A liberal pundit lambasts the MSZP for its role in the fate of the number one left-wing daily, while a centrist analyst rejects the view that what has happened heralds the end of press freedom in Hungary.

On HVG online, András Hont recalls that Népszabadság was sold to Mediaworks, the company that shut it down on Saturday, because the  antitrust authority blocked the merger of its owner (Swiss based Ringier) with a German based media multinational (Springer) which owned a large portfolio of regional newspapers. Now Mediaworks has acquired a similar regional portfolio and the authorities did not object.

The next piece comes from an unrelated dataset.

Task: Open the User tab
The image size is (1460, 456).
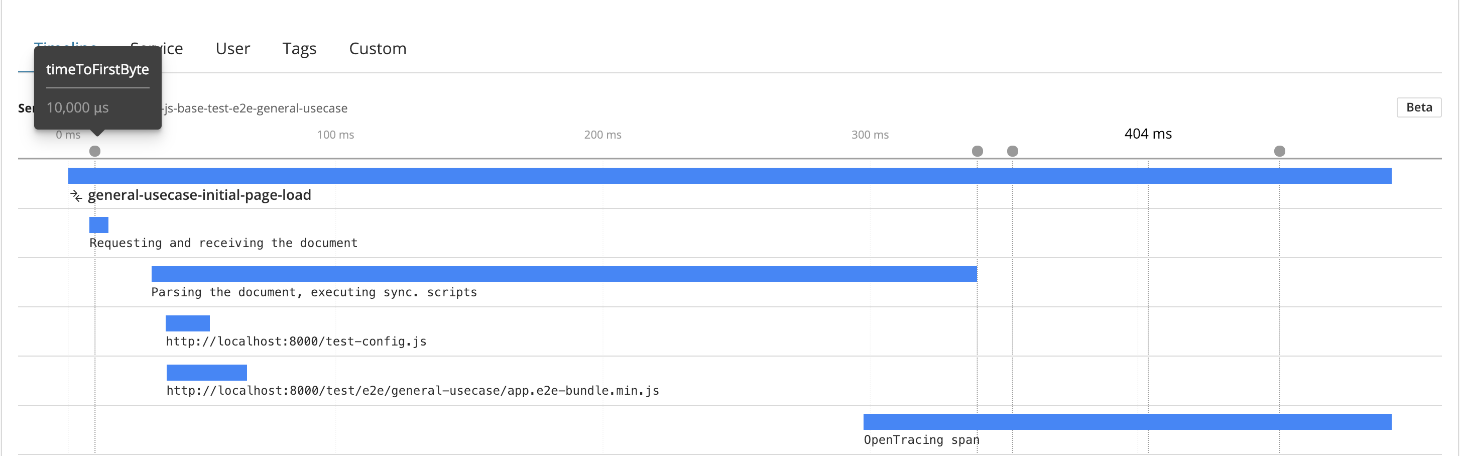Action: point(233,48)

Meanwhile the Socialist Party, through its foundation, used to own a right of veto in Népszabadság but gave it up because Socialist officials thought they would win the next elections and therefore would be in a position to call the shots. ‘They don’t care for independent reporting either’, Hont fumes. He adds that the owner’s side was represented at the talks by none other than former German Social Democratic Party leader and Chancellor Gerhard Schröder. ‘So much for the international left, Hont concludes.

Finally he calls it grotesque that the shutdown of the former Communist Party daily should be considered a ‘dark milestone’ on the road leading to the full atrophy of the free press in Hungary.

On his weblog, Gábor Török castigates those who interpret the end of Népszabadság as the end of press freedom in Hungary. He reminds them that such complaints have been heard throughout the past six years. He agrees with those critics who have no doubts about the political motives behind what happened, but finds it absurd to liken it to the situation in countries where journalists are imprisoned or even killed. Likewise, he deems unfounded those complaints that accuse the ruling forces of re-introducing Communist habits. Before 1990, he recalls, independent thought could only be expressed in clandestine publications, whereas in our days people are free to publish their ideas on the internet and in print. In a dictatorship there is precious little to be done if you are dissatisfied. In a democracy, people can vote the governing forces out out of office. Török concludes. If they want to.